According to Eve Peeterson, Head of Startup Estonia, Estonian start-ups showed the fastest growth ever last year. ‘It was an exceptional year, even for start-ups orientated towards fast growth. While in the past years we have talked about a 30 to 40% growth in annual turnover, then in 2021, start-ups increased their turnover by almost 80%. However, the volume of investments more than doubled, to almost a billion euros, and both the number of companies that have attracted investments and the size of deals have increased, with 47 start-ups closing deals larger than a million euros last year,’ said Peeterson.
While the total turnover of Estonian start-ups was EUR 782 million in 2020, within the year, start-ups increased their turnover to EUR 1.4 billion, i.e., by 77%. The start-ups with the highest turnover in 2021 were Bolt (EUR 723 million), Adcash (EUR 33 million), Veriff (EUR 25.1 million), 3Commas Technologies (EUR 24.7 million), and Paxful (EUR 23.6 million). The turnover data for businesses involves data published quarterly by the Tax and Customs Board on the basis of VAT returns submitted by persons liable to value added tax, and are therefore not comparable with the annual accounts of taxable persons.
Estonian start-ups paid a total of EUR 125 million in labour taxes to the State in 2021, up 29% from the year before, when the start-up sector paid EUR 97 million in labour taxes. The biggest payers of labour taxes were Bolt (EUR 18.9 million), Wise (EUR 17.7 million), Veriff (EUR 5.2 million), Paxful (EUR 4.8 million), Starship Technologies (EUR 3.3 million), Milrem (EUR 3 million), and Monese (EUR 2.6 million).
The Head of Startup Estonia explained that the statistics on Estonian start-ups are also affected by the fact that more and more local start-ups are becoming mature, i.e., older than ten years, and their data are no longer included in the statistics. ‘In 2021, seven start-ups became mature, and there have also been four sales of start-up companies. For this reason alone, last year’s statistics do not include nearly five million euros in turnover and over 700 thousand euros in labour taxes,’ explained Peeterson.

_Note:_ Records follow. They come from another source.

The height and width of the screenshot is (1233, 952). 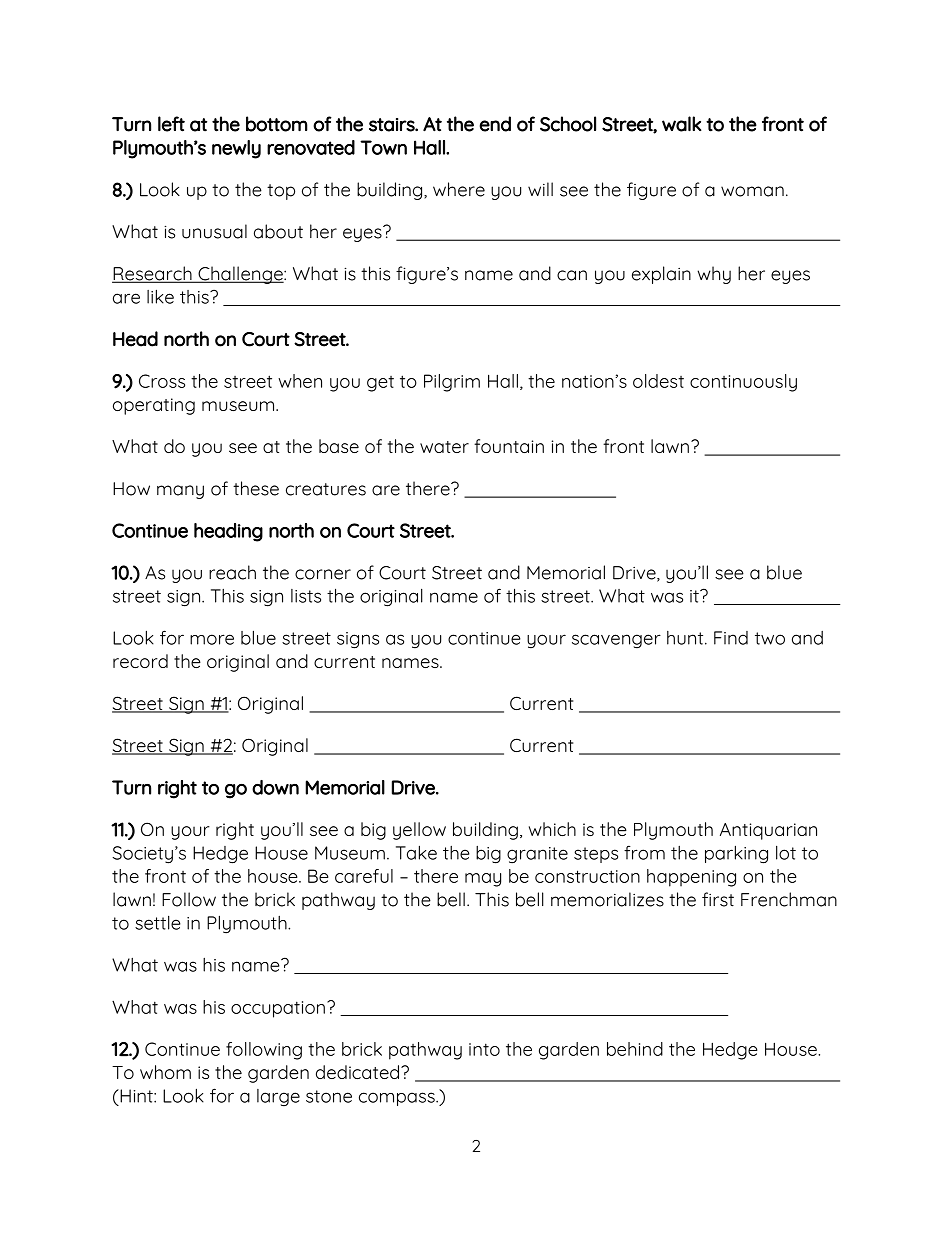 I want to click on yellow, so click(x=419, y=831).
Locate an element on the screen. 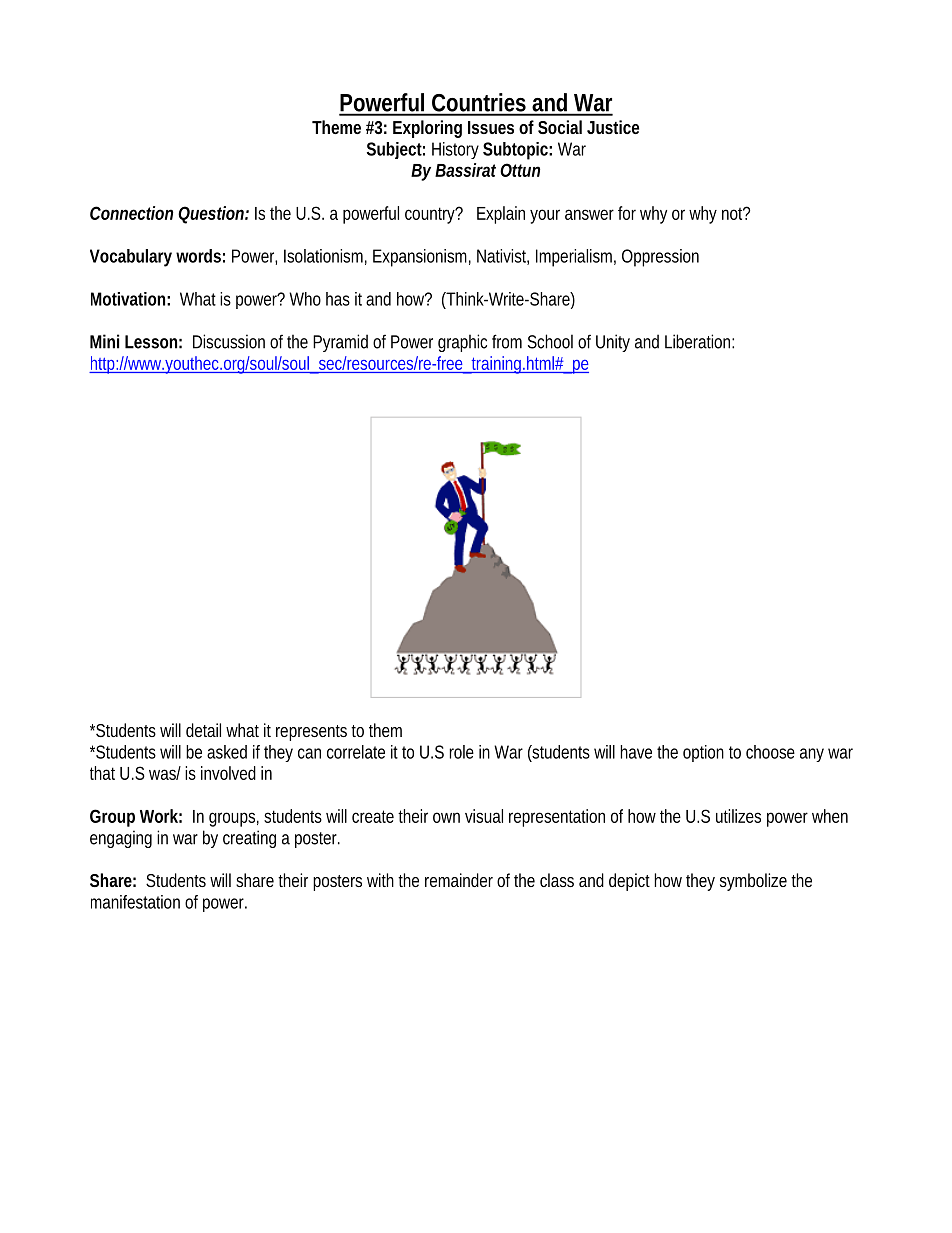  Connection is located at coordinates (131, 213).
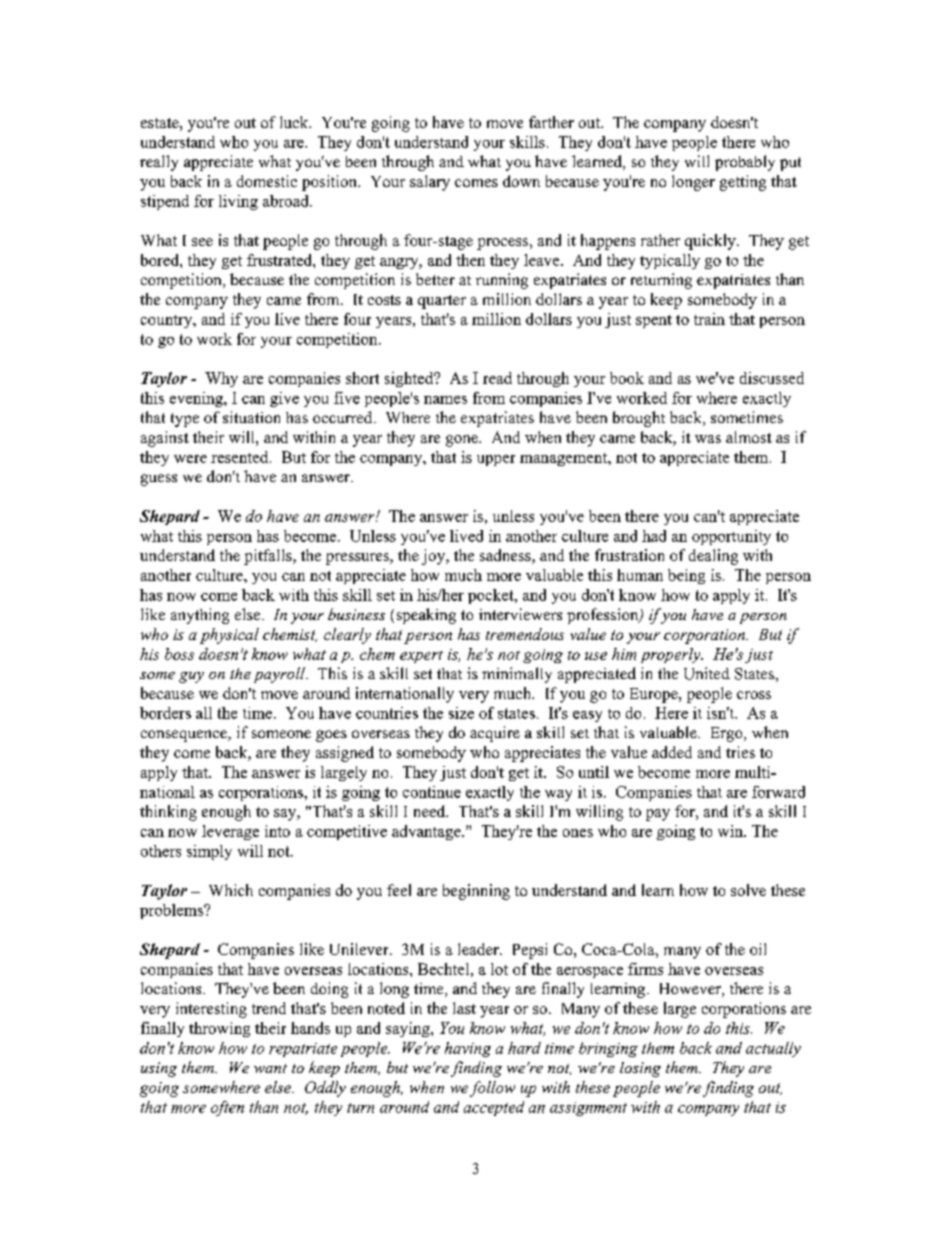 This screenshot has height=1233, width=952. What do you see at coordinates (185, 736) in the screenshot?
I see `consequence` at bounding box center [185, 736].
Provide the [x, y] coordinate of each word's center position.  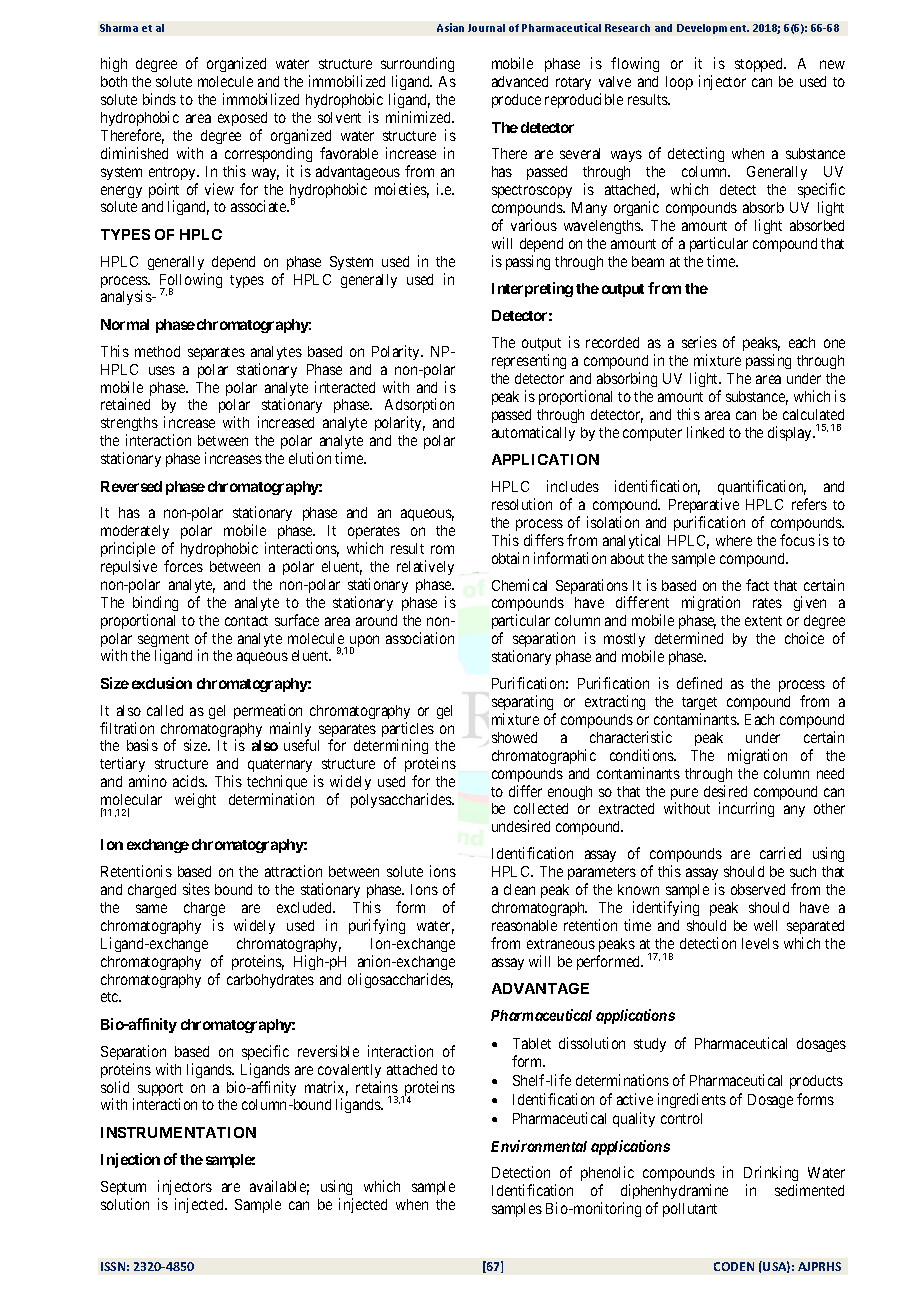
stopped [760, 65]
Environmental [539, 1146]
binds [159, 99]
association [420, 638]
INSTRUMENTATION [178, 1132]
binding [155, 603]
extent [763, 621]
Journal [486, 28]
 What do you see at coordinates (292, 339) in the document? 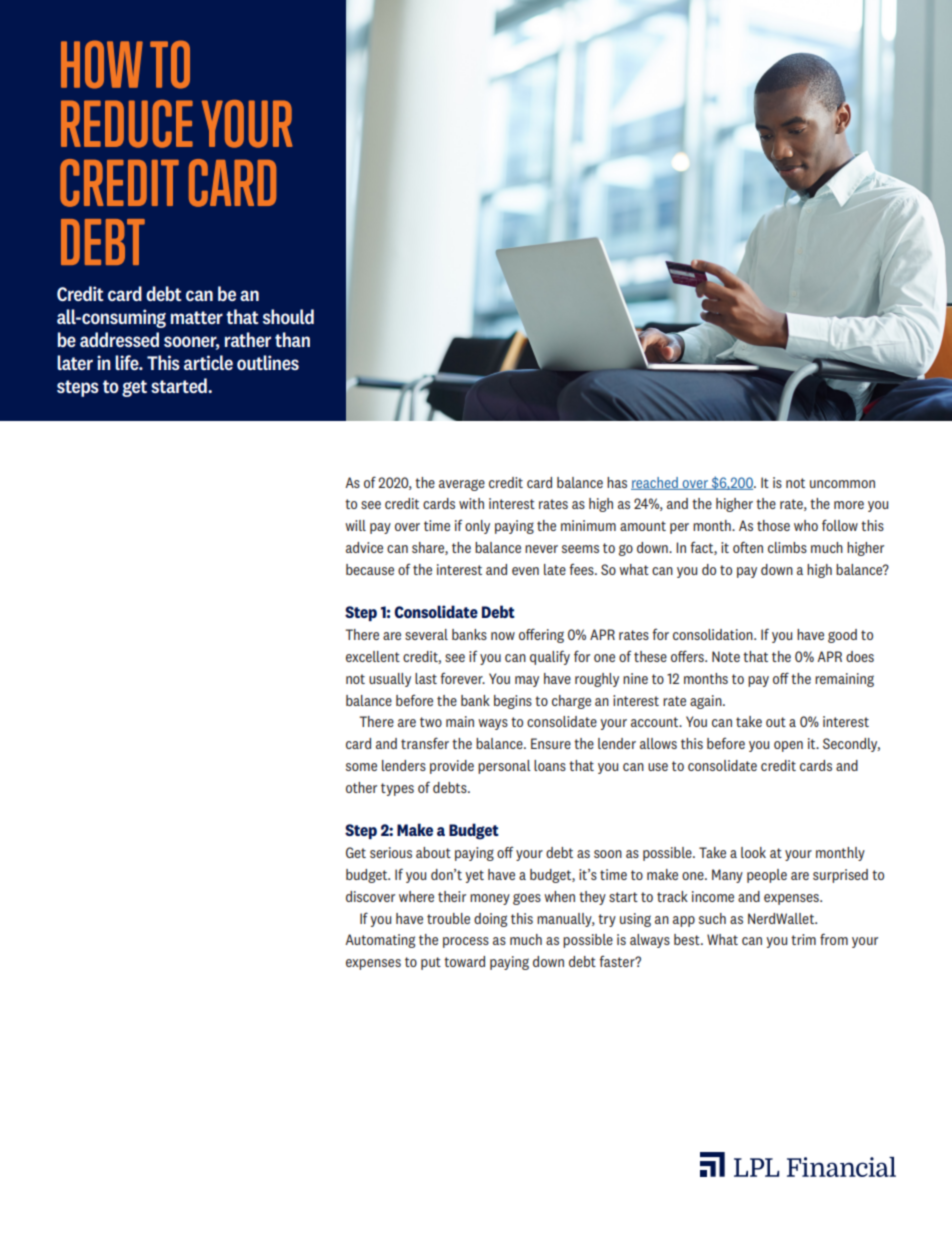
I see `than` at bounding box center [292, 339].
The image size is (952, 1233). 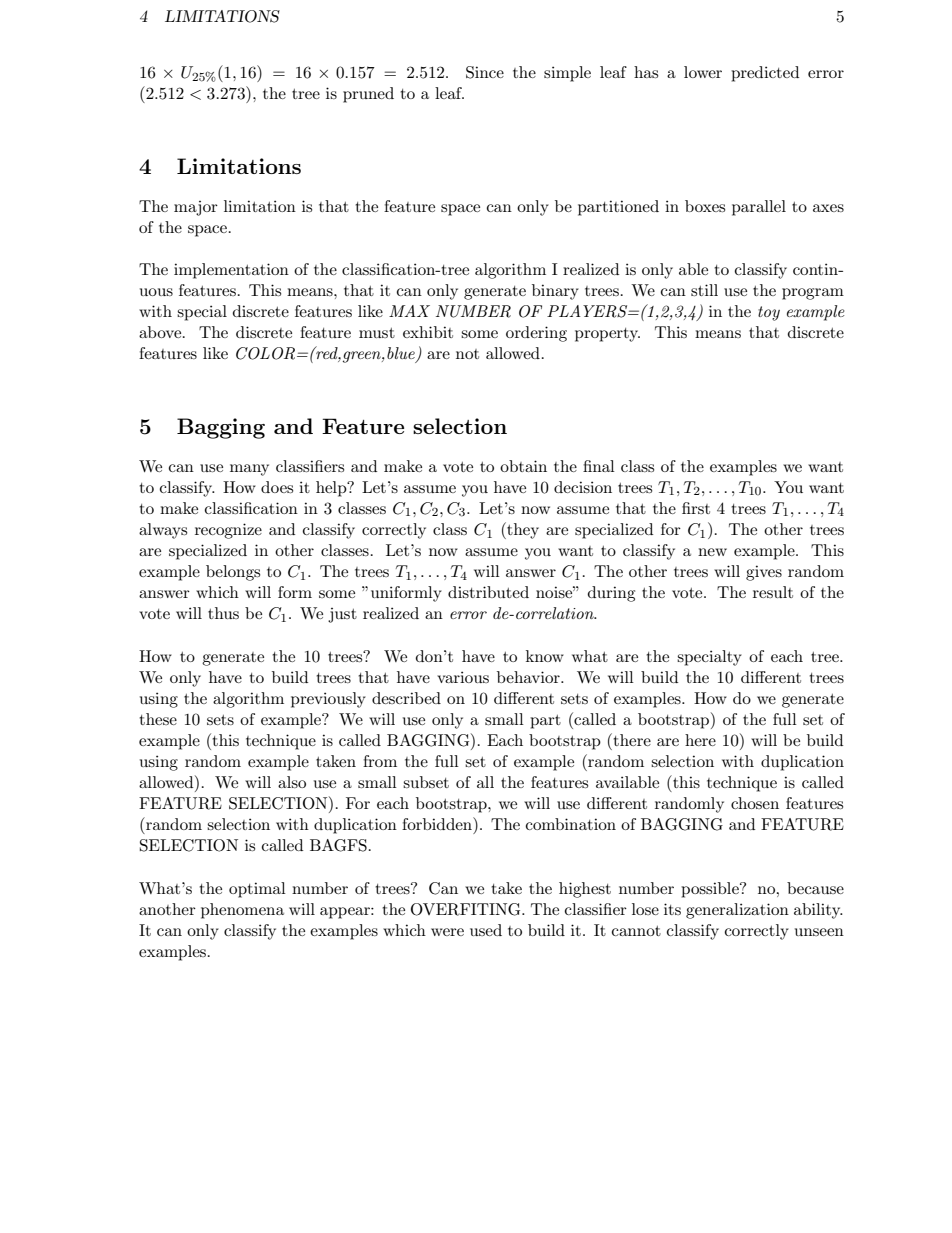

In the course of 2021, Upsteem.com, Estelon, Edrk, Ganttic, Fututec, Click & Grow, and Kompaktfilter became mature, and there were four exits, i.e., sales of start-up companies: Icefire, GetID, SpectX, and AlphaChat. In Q3 last year, start-up company Wise went public on the London Stock Exchange, which became the first direct listing of a technology company in the history of the London Stock Exchange, according to Reuters.
Estonian start-ups raised a record-breaking EUR 928 million in investments in 2021. Compared to the year before, the average size of the investment involved has also increased, to EUR 10.3 million (EUR 5.8 million the year before). The number of start-ups attracting investments has also increased, with 90 start-ups attracting at least one investment (up from 76 the year before), including 47 deals of EUR 1 million or more (up from 32 the year before).
The largest investment in 2021 was once again attracted by Bolt (EUR 620 million), followed by Glia (EUR 64.1 million), Veriff (EUR 58 million), Starship Technologies (EUR 14 million), Scoro (EUR 13.8 million), Wolf3D (EUR 11.5 million), Testlio (EUR 10.3 million), Katana (EUR 9.3 million), Pactum (EUR 9.1 million), and Fractory (EUR 7.5 million).
According to the Startup Estonia start-up database, there are 1,298 start-ups operating in Estonia today, and as at today, 117 start-ups created in 2021, or 9% of all start-ups in the database, made it to the database in 2021. Of these, 19 are active in end-consumer products and services, and the same amount is engaged in business software and services, while 13 new start-ups began operating in the field of financial technologies.
The largest sector occupied by Estonian start-ups continues to be business software and services, which accounts for 240 start-ups in the Startup Estonia database. Financial technology comes second, with 171 start-ups, and consumer products and services comes third, with 141 start-ups registered. The sectors with the largest turnover are transport and logistics (EUR 791 million), financial technology (EUR 149 million), and business software and services (EUR 113 million).
Startup Estonia connects and supports Estonian start-ups. Startup Estonia collects data in cooperation with startups and the published statistics are based on data from startups, the Estonian Tax and Customs Board, and Statistics Estonia. Startup Estonia is a national programme to develop Estonia’s startup ecosystem, boosting the emergence of startups and international success stories. The programme of Startup Estonia is carried out by KredEx. Startup Estonia’s research accelerator activities are carried out by SmartCap.
The Startup Estonia programme (project number EU50651) is financed using funds from the European Regional Development Fund.